§ TASK REQUIREMENTS:
Verbatim, and with nothing else, reproduce the data below from its first line through the line containing "This screenshot has height=815, width=1385.".

====== EXCERPTED DATA ======

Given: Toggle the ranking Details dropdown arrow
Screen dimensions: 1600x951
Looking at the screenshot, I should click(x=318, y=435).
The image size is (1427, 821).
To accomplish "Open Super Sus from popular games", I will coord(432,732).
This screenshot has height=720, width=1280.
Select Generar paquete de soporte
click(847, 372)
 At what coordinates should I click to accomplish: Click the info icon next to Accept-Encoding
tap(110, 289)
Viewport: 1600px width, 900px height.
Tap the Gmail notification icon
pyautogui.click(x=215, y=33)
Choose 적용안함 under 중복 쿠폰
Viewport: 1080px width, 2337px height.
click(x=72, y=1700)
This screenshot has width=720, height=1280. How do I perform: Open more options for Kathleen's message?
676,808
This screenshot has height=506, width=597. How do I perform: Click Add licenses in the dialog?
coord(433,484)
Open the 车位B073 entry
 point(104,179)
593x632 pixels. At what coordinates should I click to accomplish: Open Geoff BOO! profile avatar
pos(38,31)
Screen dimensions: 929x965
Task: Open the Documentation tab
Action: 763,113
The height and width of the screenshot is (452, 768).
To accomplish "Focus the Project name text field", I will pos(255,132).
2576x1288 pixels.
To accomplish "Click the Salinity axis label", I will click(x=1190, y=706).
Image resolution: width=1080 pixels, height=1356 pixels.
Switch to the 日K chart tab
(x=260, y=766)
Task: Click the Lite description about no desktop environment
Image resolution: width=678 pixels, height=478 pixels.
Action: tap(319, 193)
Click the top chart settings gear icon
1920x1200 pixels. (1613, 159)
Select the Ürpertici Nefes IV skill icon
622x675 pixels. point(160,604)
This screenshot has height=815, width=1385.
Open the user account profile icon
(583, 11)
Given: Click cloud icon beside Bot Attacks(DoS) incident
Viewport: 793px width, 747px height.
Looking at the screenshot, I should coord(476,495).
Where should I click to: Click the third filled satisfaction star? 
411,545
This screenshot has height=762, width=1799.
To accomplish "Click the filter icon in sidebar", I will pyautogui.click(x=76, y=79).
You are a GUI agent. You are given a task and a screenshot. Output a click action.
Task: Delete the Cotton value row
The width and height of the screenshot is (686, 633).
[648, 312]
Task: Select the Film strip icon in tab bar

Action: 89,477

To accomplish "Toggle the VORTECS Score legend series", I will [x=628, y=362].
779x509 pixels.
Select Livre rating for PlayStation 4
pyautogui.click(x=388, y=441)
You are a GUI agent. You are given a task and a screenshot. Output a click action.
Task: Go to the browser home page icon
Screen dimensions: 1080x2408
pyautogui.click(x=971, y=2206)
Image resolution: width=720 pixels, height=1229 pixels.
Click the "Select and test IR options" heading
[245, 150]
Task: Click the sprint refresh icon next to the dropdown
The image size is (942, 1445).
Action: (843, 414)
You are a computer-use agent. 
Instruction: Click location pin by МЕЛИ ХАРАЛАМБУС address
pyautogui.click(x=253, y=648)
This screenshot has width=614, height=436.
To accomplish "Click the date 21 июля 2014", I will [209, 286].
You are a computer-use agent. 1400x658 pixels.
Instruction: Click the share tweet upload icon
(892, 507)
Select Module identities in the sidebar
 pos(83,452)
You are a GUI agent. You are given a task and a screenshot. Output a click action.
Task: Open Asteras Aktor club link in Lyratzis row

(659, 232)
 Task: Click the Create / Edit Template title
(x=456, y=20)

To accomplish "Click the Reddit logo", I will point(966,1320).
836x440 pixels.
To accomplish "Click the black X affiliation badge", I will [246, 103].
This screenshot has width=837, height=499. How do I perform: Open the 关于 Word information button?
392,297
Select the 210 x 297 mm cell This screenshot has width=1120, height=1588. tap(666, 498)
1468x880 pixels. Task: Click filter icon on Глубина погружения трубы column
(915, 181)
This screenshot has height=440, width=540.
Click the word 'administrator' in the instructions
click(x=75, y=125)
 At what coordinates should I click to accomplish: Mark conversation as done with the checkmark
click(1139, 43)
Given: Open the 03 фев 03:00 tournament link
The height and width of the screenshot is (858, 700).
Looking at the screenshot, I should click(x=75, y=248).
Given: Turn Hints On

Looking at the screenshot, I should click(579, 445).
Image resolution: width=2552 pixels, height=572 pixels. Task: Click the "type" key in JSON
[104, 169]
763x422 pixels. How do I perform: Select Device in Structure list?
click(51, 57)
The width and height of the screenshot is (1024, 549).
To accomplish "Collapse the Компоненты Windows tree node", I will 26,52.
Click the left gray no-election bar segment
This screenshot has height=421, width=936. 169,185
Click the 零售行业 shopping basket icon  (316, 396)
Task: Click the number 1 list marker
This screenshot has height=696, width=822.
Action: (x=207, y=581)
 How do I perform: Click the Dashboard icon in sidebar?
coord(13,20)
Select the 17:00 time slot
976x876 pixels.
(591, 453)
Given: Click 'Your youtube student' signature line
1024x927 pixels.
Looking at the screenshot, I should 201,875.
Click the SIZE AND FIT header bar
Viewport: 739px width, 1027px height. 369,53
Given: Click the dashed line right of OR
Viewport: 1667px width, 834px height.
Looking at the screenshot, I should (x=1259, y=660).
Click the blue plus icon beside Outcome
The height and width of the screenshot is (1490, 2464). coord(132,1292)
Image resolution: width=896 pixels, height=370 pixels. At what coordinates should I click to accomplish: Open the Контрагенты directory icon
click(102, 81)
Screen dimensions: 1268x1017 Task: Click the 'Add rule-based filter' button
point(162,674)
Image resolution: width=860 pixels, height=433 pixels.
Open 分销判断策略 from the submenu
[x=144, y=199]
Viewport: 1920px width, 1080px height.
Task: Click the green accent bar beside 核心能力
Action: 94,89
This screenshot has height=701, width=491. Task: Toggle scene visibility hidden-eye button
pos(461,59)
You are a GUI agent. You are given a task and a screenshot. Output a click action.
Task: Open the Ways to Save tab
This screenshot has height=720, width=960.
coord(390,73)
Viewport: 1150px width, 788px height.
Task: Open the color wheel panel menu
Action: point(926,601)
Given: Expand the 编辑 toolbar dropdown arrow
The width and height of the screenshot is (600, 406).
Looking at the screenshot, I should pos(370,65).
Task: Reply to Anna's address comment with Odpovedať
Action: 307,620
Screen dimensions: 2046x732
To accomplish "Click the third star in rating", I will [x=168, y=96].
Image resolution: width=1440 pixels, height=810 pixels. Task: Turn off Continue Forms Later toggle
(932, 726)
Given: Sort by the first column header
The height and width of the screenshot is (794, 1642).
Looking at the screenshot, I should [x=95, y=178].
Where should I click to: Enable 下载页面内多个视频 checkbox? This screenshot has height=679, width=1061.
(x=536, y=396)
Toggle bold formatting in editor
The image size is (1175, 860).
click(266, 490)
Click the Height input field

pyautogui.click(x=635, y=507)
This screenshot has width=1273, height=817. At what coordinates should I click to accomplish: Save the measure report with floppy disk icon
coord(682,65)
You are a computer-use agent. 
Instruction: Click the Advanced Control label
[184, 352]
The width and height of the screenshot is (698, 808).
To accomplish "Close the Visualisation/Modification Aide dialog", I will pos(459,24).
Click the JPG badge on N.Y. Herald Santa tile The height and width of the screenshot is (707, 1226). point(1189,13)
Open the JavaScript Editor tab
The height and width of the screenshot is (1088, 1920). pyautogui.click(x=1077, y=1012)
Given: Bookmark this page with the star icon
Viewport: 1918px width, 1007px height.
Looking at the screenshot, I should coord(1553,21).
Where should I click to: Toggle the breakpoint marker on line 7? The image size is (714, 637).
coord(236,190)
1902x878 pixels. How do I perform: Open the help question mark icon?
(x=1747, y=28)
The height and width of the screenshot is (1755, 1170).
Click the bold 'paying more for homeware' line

======

§ YOUR SOLUTION:
Given: Toggle the ranking Details dropdown arrow
Screen dimensions: 1600x951
Looking at the screenshot, I should click(x=318, y=435).
The image size is (1427, 821).
To accomplish "Open Super Sus from popular games", I will coord(432,732).
This screenshot has height=720, width=1280.
Select Generar paquete de soporte
click(847, 372)
 At what coordinates should I click to accomplish: Click the info icon next to Accept-Encoding
tap(110, 289)
Viewport: 1600px width, 900px height.
Tap the Gmail notification icon
pyautogui.click(x=215, y=33)
Choose 적용안함 under 중복 쿠폰
Viewport: 1080px width, 2337px height.
click(x=72, y=1700)
This screenshot has width=720, height=1280. How do I perform: Open more options for Kathleen's message?
676,808
This screenshot has height=506, width=597. How do I perform: Click Add licenses in the dialog?
coord(433,484)
Open the 车位B073 entry
 point(104,179)
593x632 pixels. At what coordinates should I click to accomplish: Open Geoff BOO! profile avatar
pos(38,31)
Screen dimensions: 929x965
Task: Open the Documentation tab
Action: 763,113
The height and width of the screenshot is (452, 768).
To accomplish "Focus the Project name text field", I will pos(255,132).
2576x1288 pixels.
To accomplish "Click the Salinity axis label", I will click(x=1190, y=706).
Image resolution: width=1080 pixels, height=1356 pixels.
Switch to the 日K chart tab
(x=260, y=766)
Task: Click the Lite description about no desktop environment
Image resolution: width=678 pixels, height=478 pixels.
Action: tap(319, 193)
Click the top chart settings gear icon
1920x1200 pixels. (1613, 159)
Select the Ürpertici Nefes IV skill icon
622x675 pixels. point(160,604)
This screenshot has height=815, width=1385.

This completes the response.